_Task objective_
In the passage on TCP delayed acknowledgment below, reproduce word for word the part beginning with "Delayed ACKs can give" and continuing through "into one segment.".

_Reading passage_
• • •

= TCP delayed acknowledgment =

Transmission Control Protocol technique

TCP delayed acknowledgment is a technique used by some implementations of the Transmission Control Protocol in an effort to improve network performance. In essence, several ACK responses may be combined into a single response, reducing protocol overhead. However, in some circumstances, the technique can reduce application performance.

==Method and advantages==
As described in , a host may delay sending an ACK response by up to 500 ms. Additionally, with a stream of full-sized incoming segments, ACK responses should be sent for every second segment. RFC 1122 references of 1982 as the original description of delayed ACK.

Delayed ACKs can give the application the opportunity to update the TCP receive window and also possibly to send an immediate response along with the ACK. For certain protocols such as Telnet, delayed ACKs can reduce the number of responses sent by the server by a factor of 3, by combining the ACK, window update and the response data into one segment.

• • •

_Supplied entries_
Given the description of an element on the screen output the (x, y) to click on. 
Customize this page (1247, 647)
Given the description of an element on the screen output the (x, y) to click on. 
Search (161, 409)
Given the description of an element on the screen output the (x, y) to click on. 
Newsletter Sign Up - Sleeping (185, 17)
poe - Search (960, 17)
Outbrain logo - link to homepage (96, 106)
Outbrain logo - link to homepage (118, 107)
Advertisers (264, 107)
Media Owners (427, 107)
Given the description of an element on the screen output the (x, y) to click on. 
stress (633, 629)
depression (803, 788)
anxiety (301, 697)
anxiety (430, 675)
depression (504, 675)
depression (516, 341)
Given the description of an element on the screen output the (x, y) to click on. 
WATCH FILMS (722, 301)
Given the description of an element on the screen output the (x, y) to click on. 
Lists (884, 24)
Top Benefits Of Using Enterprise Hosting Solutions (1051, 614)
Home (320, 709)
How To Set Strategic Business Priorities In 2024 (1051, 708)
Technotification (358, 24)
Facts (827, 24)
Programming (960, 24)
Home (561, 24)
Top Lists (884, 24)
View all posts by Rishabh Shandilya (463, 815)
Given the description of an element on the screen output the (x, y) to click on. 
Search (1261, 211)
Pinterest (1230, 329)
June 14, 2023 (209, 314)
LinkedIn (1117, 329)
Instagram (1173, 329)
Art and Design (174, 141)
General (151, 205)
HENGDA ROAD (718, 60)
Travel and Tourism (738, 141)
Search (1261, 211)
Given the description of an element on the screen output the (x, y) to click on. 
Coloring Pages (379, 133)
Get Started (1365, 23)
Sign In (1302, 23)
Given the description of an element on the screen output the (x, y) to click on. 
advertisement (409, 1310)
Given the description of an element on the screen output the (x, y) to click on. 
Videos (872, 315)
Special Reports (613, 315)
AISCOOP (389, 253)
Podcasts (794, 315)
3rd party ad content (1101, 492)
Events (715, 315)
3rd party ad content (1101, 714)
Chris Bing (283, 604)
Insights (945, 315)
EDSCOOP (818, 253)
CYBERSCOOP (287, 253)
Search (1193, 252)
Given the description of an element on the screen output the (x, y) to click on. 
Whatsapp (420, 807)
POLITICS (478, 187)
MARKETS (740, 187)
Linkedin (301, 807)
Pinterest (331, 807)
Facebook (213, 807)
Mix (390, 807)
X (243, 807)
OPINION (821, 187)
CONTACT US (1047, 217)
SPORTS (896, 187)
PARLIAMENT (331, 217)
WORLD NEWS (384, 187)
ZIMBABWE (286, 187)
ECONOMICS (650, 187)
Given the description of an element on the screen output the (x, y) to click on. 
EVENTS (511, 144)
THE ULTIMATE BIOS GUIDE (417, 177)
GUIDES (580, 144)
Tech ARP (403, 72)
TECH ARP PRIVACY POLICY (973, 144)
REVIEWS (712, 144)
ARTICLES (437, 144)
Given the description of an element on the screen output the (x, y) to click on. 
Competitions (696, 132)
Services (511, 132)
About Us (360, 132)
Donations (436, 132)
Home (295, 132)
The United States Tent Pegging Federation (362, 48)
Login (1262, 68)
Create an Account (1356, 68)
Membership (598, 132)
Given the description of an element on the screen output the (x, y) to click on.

• • •

_Task response_
Delayed ACKs can give the application the opportunity to update the TCP receive window and also possibly to send an immediate response along with the ACK. For certain protocols such as Telnet, delayed ACKs can reduce the number of responses sent by the server by a factor of 3, by combining the ACK, window update and the response data into one segment.